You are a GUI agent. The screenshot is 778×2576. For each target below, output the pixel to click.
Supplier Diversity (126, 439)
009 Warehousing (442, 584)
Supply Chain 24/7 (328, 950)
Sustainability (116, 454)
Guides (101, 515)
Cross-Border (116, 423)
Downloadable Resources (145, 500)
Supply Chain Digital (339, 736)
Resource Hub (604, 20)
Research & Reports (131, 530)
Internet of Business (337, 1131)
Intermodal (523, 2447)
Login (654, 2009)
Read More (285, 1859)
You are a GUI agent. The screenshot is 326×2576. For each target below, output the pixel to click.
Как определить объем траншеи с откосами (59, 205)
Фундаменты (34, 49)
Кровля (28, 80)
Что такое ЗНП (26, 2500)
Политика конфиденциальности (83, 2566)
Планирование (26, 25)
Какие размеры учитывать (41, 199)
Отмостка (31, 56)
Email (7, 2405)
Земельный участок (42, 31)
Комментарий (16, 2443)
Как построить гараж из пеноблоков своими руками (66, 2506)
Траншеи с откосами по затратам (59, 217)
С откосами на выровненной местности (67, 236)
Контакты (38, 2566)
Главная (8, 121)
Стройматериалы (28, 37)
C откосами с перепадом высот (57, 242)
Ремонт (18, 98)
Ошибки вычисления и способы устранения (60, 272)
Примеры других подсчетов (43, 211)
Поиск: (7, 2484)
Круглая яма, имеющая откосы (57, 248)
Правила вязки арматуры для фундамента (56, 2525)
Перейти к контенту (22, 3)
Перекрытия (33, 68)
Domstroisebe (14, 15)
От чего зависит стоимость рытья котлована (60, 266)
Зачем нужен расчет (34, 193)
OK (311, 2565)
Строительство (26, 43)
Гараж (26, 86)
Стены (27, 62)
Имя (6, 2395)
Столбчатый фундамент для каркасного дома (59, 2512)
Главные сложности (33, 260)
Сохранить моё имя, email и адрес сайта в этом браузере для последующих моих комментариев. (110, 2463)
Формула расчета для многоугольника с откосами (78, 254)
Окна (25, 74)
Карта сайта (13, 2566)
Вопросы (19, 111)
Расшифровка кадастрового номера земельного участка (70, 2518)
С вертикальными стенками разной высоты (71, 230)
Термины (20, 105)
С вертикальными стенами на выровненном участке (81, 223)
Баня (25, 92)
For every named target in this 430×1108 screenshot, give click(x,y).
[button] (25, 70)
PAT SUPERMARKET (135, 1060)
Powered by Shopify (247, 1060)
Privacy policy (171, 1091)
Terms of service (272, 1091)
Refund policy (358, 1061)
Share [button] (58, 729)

==*==

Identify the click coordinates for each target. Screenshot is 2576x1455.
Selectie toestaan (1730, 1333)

==*==

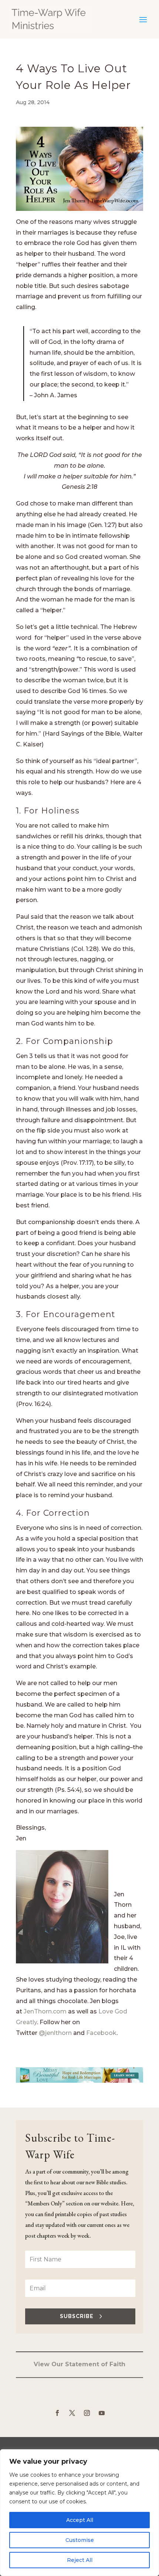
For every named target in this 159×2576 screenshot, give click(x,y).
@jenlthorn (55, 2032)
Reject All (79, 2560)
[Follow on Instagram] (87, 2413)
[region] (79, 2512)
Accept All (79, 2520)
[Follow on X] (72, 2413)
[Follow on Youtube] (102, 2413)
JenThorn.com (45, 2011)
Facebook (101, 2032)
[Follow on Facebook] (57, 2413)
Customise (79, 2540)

==*==

■ WORK TO COMPLETE
Repeat the entries above verbatim, but only from the line that has "Privacy policy (171, 1091)" down to the line that has "Share [button] (58, 729)", inclusive.

■ RESULT OF THE TASK
Privacy policy (171, 1091)
Terms of service (272, 1091)
Refund policy (358, 1061)
Share [button] (58, 729)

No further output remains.